§ **PROBLEM TO WORK ON**
Can you convert the stretch from the start of the rows below through the line containing "rating-stars: ★★★★★ is" into a Markdown table with the columns n (line number) and Line (that line's text)? Leave out blank lines and pictures.

Stored data entries:
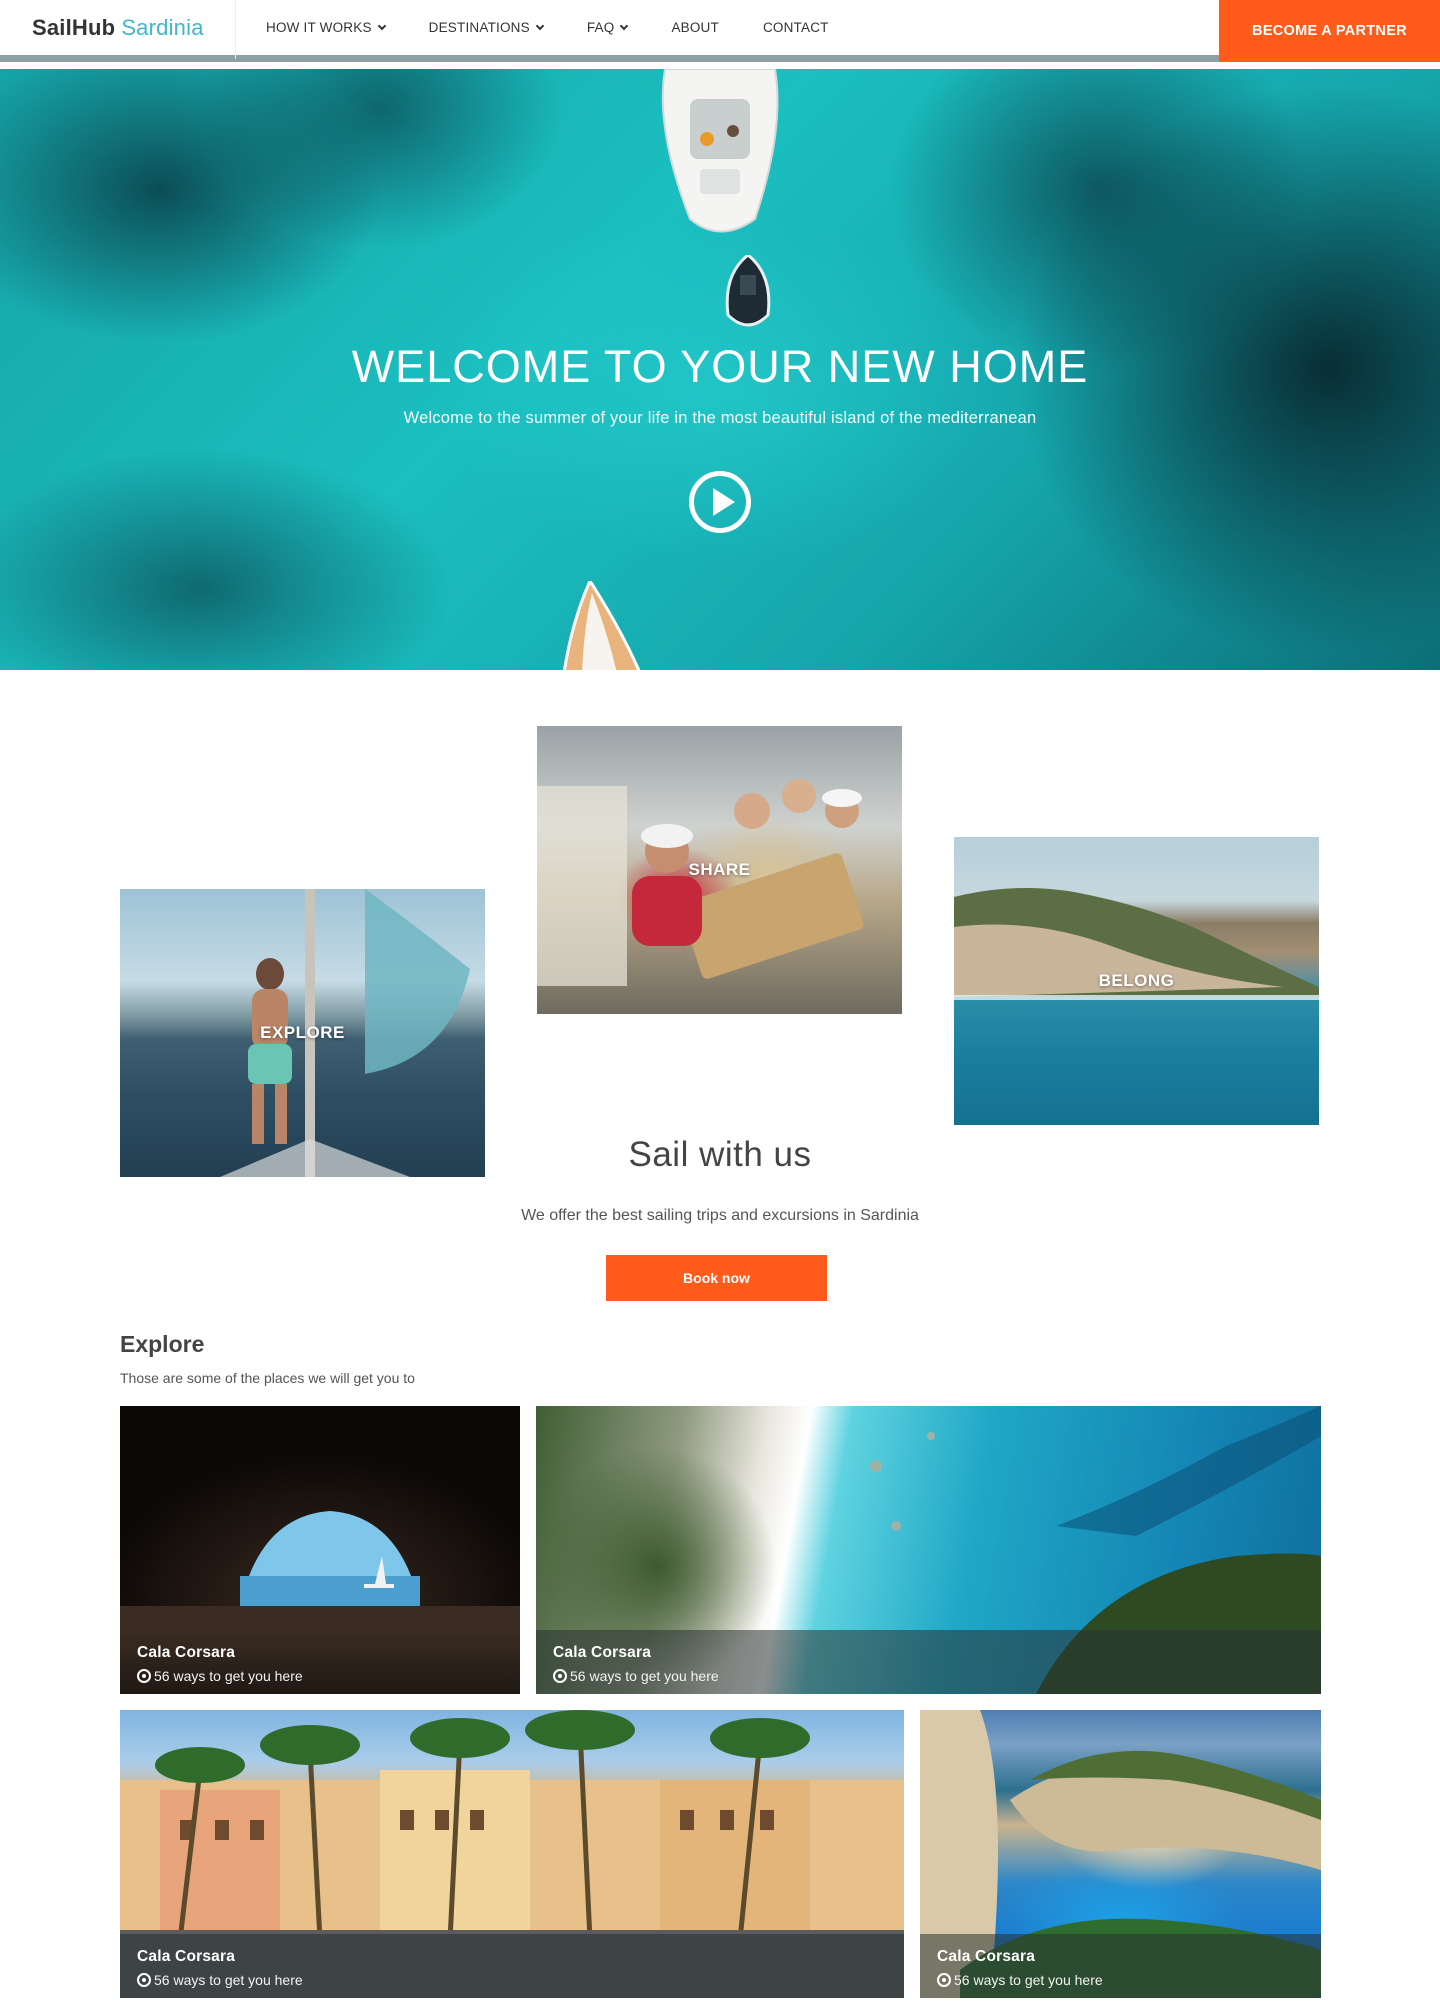 The height and width of the screenshot is (2015, 1440). Describe the element at coordinates (162, 1344) in the screenshot. I see `explore-heading: Explore` at that location.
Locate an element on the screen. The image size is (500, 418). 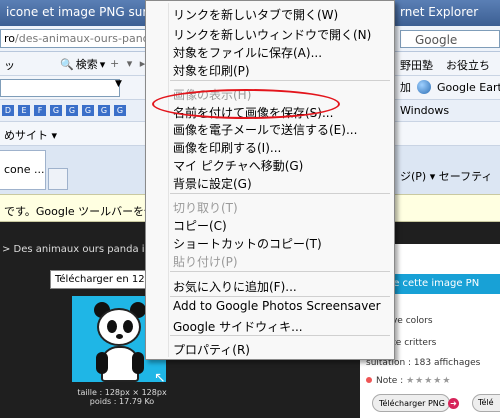
rating-stars: ★★★★★ is located at coordinates (428, 381).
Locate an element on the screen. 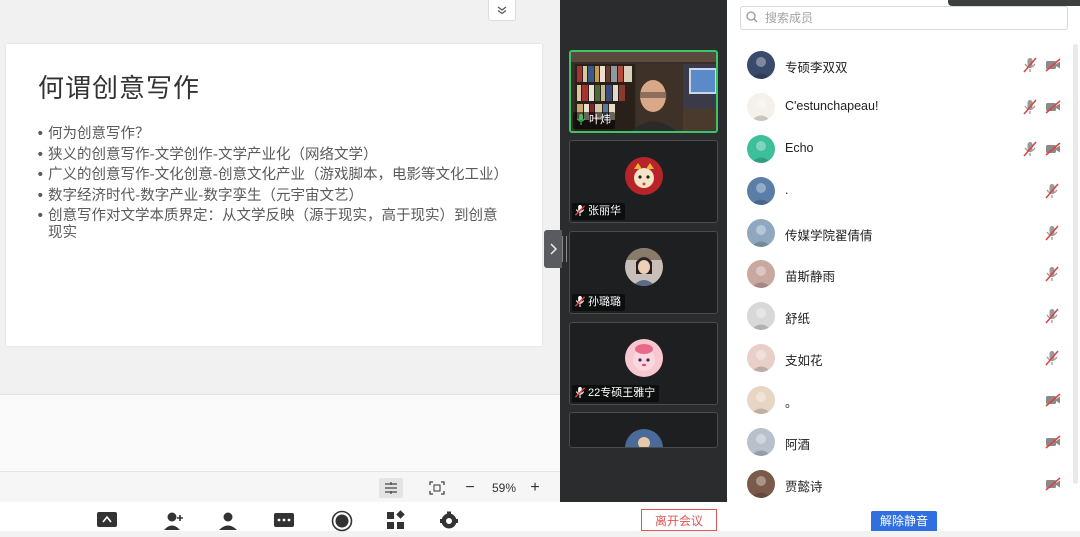 The height and width of the screenshot is (537, 1080). zoom-out-button: − is located at coordinates (470, 488).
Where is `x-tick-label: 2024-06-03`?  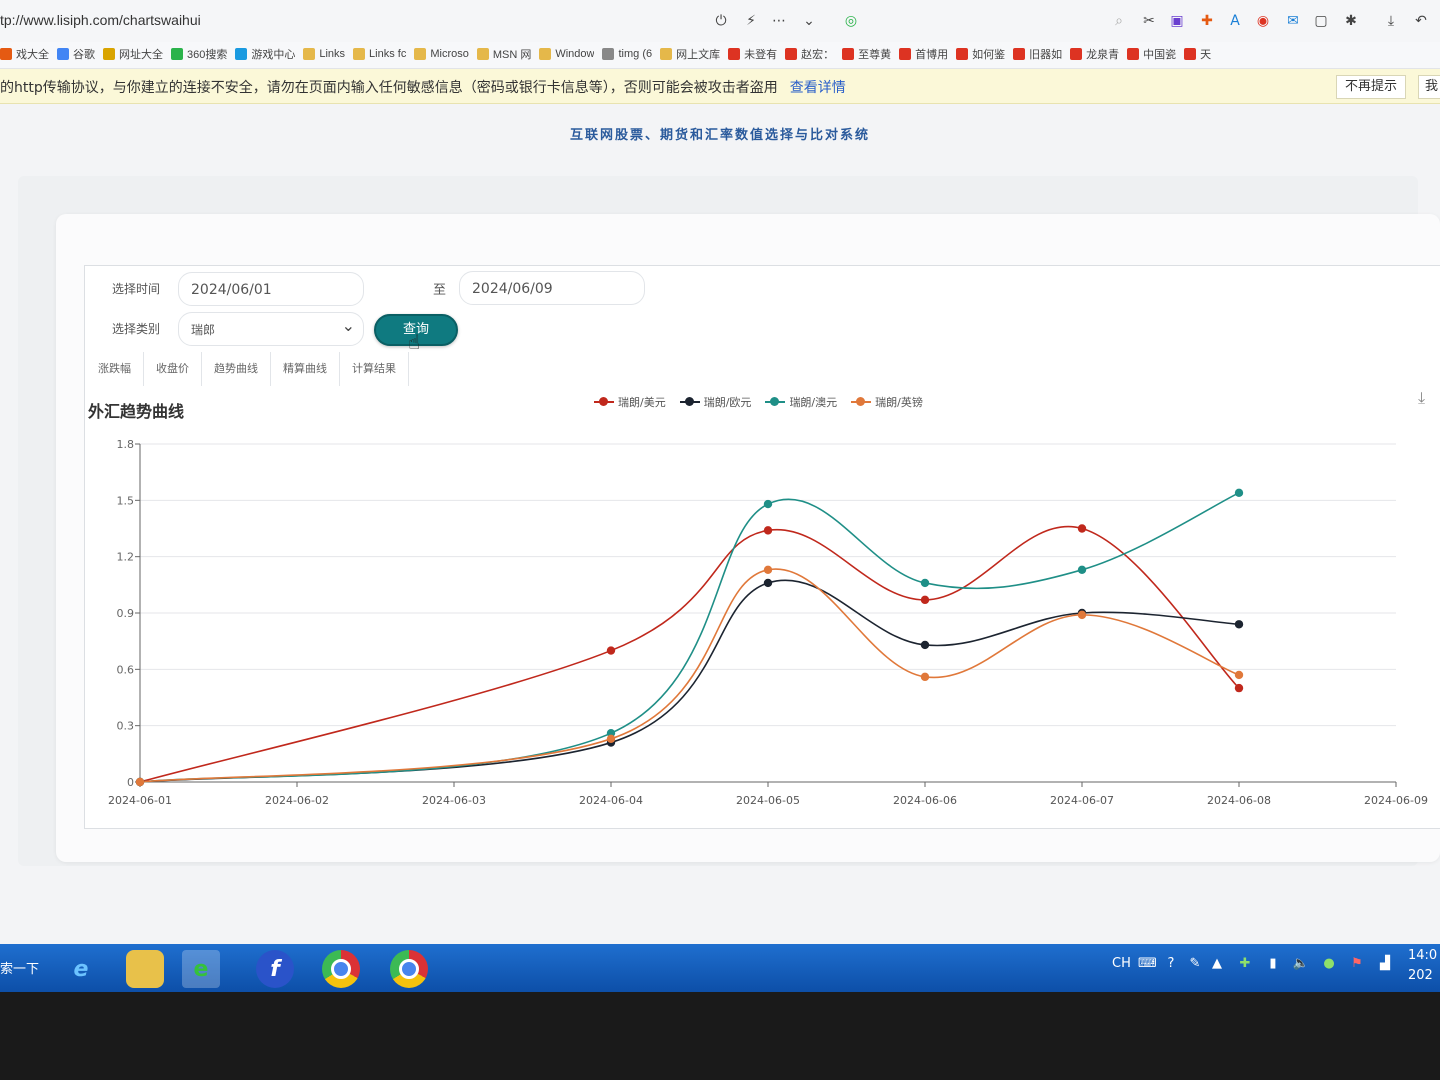 x-tick-label: 2024-06-03 is located at coordinates (454, 800).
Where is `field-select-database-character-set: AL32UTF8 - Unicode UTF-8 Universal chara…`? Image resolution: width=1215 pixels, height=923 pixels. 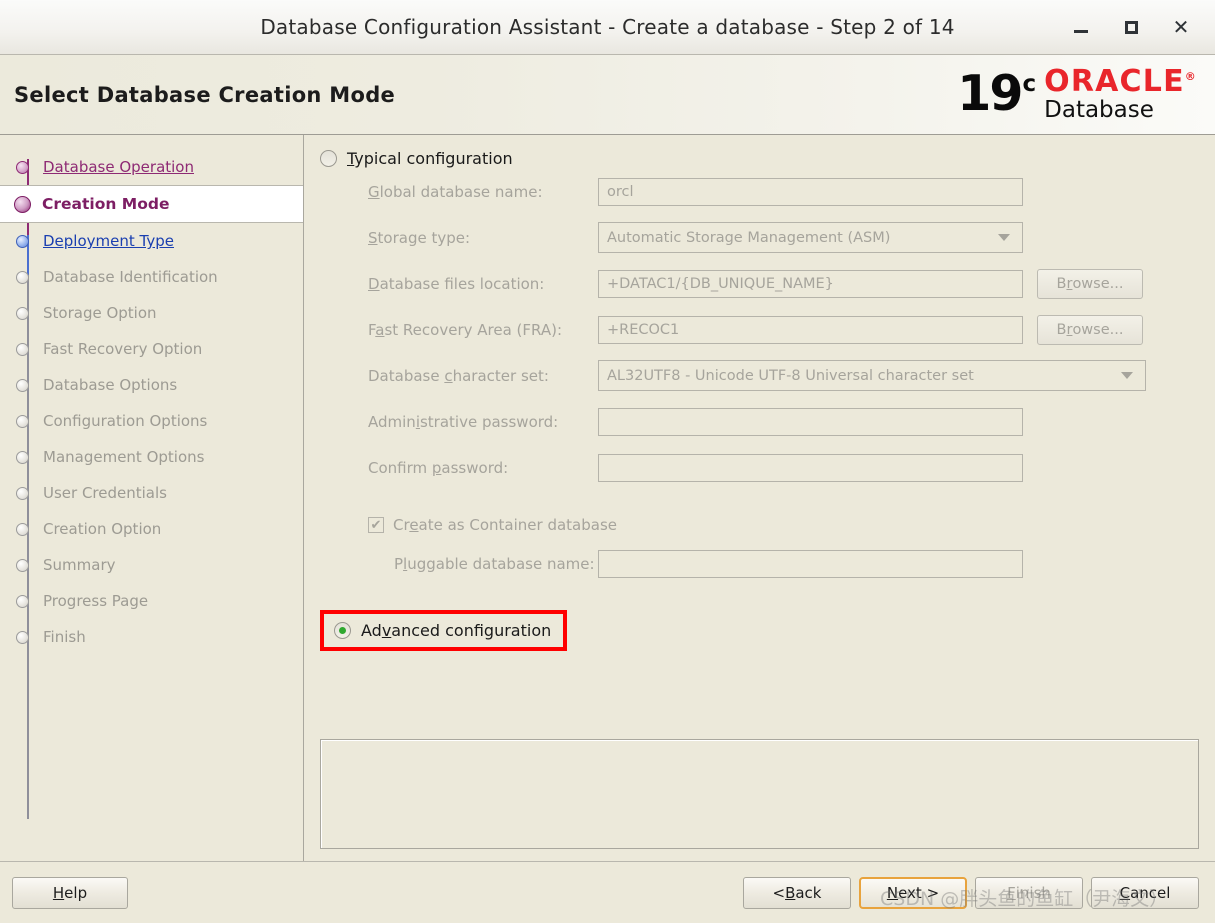 field-select-database-character-set: AL32UTF8 - Unicode UTF-8 Universal chara… is located at coordinates (872, 376).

§ **ANSWER BOX**
| n | Line |
|---|---|
| 1 |  The height and width of the screenshot is (2015, 1440). Describe the element at coordinates (162, 1344) in the screenshot. I see `explore-heading: Explore` at that location. |
| 2 | Locate an element on the screen. The image size is (500, 418).  |
| 3 | rating-stars: ★★★★★ is located at coordinates (428, 381). |